-- begin Provided records --

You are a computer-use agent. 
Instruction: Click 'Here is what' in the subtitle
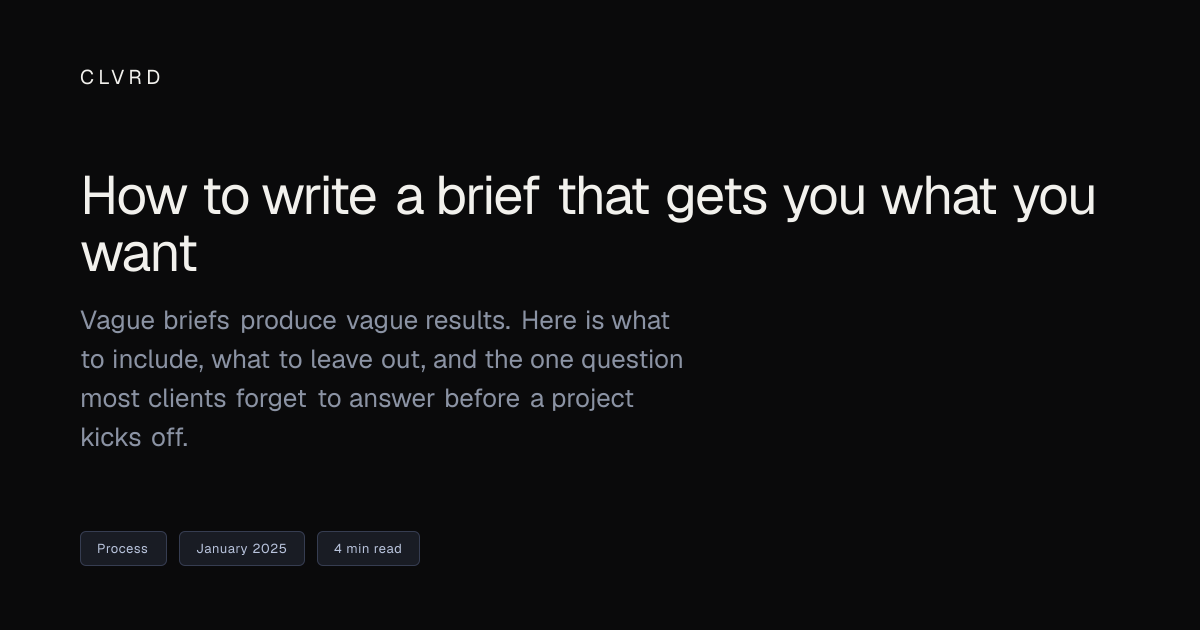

-- end Provided records --
-- begin Provided records --

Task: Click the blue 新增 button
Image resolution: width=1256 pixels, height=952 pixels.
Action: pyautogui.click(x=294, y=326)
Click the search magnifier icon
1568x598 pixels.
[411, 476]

-- end Provided records --

Given task
Turn the lines of the records from the one containing "You are a computer-use agent." through the one containing "Instruction: Click 'Here" into a Markdown table with the columns Row and Line. Number each line and leave out any blank lines.

Problem solution
| Row | Line |
|---|---|
| 1 | You are a computer-use agent.  |
| 2 | Instruction: Click 'Here is what' in the subtitle |